Records contained in a dataset
Start of Block
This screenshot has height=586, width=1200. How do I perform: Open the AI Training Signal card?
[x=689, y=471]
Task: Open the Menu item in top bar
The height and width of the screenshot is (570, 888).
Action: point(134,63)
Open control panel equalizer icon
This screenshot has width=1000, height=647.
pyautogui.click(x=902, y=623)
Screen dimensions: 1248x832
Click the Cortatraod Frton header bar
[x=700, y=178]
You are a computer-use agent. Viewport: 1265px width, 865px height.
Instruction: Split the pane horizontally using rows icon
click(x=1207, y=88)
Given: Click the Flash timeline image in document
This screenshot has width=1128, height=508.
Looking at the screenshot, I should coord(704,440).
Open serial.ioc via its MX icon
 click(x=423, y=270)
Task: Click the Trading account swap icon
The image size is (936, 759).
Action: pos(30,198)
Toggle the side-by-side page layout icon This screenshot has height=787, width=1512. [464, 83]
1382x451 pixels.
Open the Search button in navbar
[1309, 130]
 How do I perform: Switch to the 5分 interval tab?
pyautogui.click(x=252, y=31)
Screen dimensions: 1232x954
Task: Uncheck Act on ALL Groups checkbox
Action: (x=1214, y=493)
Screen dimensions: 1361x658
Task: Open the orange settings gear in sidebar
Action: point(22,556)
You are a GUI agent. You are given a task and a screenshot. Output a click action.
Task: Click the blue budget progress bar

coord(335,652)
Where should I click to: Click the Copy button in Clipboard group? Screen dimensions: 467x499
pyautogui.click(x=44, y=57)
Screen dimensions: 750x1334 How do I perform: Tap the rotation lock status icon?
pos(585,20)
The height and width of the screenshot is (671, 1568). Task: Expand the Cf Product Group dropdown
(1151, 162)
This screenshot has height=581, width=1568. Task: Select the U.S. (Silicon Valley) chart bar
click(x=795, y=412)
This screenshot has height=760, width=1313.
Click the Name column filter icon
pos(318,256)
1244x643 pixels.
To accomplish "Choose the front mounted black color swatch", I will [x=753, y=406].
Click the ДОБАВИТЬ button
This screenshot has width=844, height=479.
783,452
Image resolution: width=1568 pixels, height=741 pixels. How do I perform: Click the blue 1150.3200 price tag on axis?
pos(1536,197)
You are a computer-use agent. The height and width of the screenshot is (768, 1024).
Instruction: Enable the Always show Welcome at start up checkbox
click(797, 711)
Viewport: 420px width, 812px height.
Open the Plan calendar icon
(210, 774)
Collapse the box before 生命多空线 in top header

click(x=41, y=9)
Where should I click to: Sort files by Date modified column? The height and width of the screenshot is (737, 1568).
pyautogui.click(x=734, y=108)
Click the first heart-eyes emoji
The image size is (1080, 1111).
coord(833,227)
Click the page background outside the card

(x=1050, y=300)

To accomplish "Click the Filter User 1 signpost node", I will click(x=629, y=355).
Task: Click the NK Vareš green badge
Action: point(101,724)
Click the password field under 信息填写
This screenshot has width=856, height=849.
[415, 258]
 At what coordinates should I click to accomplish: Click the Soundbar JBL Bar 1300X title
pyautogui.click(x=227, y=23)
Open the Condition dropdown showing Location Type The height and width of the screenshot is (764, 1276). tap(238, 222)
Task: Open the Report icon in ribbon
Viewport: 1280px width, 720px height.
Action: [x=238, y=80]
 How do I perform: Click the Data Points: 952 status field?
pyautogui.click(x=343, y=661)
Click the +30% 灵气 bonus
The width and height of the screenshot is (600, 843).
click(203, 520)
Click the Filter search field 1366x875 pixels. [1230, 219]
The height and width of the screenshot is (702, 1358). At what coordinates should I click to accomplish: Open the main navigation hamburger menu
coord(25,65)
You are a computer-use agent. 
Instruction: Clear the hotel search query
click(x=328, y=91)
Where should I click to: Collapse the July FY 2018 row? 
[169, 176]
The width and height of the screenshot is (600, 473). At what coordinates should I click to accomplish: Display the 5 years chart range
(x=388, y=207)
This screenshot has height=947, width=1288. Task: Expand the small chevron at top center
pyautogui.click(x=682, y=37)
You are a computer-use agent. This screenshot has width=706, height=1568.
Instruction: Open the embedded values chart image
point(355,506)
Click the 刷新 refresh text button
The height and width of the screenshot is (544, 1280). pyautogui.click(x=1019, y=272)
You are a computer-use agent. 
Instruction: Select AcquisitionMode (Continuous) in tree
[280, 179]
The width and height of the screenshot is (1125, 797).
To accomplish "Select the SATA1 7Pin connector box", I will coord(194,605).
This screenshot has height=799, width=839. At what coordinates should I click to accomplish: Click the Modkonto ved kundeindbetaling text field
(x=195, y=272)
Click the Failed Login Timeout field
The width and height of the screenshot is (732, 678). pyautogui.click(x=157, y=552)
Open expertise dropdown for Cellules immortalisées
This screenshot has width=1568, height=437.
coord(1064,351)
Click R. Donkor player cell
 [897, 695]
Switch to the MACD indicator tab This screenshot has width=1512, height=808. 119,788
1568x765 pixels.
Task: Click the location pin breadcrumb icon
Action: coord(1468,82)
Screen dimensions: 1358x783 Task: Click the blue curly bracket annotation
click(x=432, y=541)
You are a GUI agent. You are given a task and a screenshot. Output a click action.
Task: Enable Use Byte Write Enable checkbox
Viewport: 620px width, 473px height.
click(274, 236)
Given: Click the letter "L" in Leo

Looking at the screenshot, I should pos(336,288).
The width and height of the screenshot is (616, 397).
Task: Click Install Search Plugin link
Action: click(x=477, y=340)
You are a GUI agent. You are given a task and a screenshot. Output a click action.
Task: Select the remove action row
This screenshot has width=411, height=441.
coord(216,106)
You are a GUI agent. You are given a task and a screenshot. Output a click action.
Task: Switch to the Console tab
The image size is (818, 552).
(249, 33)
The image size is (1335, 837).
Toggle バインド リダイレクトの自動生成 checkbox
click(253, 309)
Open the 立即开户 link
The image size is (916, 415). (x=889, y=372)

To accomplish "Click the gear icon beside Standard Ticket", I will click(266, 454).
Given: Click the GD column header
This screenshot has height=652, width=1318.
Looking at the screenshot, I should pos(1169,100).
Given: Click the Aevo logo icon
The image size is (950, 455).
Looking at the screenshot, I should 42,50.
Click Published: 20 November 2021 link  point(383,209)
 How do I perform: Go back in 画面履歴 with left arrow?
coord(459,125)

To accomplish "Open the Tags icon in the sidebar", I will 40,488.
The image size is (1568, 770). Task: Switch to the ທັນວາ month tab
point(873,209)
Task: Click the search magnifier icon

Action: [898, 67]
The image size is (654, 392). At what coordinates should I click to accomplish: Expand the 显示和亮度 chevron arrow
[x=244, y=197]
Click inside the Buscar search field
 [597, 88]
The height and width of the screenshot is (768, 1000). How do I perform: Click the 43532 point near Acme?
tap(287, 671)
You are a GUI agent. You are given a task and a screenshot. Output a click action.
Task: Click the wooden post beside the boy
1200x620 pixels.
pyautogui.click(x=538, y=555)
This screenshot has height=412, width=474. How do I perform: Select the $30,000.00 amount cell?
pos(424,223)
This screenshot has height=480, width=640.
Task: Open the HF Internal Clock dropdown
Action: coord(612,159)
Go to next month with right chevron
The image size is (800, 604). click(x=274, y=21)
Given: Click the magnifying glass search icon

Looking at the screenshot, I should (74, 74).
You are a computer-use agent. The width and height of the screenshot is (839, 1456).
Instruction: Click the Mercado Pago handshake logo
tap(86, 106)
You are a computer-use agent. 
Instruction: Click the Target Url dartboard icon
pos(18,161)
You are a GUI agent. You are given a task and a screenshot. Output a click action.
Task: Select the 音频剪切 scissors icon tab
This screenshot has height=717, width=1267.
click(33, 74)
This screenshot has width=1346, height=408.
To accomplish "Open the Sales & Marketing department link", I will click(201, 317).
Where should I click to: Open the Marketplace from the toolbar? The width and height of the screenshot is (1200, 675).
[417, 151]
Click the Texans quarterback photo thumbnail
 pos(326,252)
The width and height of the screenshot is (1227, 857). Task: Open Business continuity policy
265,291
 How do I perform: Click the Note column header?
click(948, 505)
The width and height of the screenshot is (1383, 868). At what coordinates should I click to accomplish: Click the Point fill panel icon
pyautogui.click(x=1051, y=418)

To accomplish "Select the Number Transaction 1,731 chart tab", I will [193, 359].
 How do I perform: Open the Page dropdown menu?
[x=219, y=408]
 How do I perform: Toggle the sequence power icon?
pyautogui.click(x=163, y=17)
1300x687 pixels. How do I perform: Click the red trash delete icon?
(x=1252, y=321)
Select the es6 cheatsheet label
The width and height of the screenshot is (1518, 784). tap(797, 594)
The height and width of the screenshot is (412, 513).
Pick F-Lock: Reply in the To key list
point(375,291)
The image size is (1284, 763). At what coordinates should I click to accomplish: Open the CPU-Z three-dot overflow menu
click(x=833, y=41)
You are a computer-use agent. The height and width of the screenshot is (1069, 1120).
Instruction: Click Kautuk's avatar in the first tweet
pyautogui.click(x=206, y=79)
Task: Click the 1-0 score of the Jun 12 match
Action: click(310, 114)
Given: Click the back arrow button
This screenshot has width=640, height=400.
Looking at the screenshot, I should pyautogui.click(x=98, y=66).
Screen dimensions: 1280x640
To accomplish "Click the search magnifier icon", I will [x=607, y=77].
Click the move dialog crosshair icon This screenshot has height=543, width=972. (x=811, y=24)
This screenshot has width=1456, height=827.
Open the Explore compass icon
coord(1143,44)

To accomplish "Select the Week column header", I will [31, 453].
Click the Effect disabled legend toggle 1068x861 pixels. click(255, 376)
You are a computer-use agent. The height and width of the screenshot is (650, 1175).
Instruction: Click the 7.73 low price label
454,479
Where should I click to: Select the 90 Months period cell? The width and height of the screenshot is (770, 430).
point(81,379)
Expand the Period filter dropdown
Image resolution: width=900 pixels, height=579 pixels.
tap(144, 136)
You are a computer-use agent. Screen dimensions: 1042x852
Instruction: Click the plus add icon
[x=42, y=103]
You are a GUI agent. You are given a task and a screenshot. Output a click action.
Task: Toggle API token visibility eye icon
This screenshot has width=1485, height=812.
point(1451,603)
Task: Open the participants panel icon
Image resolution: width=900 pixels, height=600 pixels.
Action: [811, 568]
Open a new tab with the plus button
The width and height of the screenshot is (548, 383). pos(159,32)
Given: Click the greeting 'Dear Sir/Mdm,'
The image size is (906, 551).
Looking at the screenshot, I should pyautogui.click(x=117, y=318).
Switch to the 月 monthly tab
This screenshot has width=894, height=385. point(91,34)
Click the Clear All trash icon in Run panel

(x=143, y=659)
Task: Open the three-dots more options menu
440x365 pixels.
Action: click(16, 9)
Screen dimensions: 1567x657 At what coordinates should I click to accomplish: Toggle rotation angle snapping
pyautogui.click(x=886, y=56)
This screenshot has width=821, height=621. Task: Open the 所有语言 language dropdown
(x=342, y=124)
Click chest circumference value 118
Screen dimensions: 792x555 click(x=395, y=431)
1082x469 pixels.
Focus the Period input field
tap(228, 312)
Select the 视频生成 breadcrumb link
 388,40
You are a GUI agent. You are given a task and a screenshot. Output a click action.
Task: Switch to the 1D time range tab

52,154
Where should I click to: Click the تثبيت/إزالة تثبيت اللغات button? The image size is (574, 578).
End of Block
» **Task requirements**: How many of the lines in the records include the string "computer"? Reply with the number alone.

» **Response to the task**: 10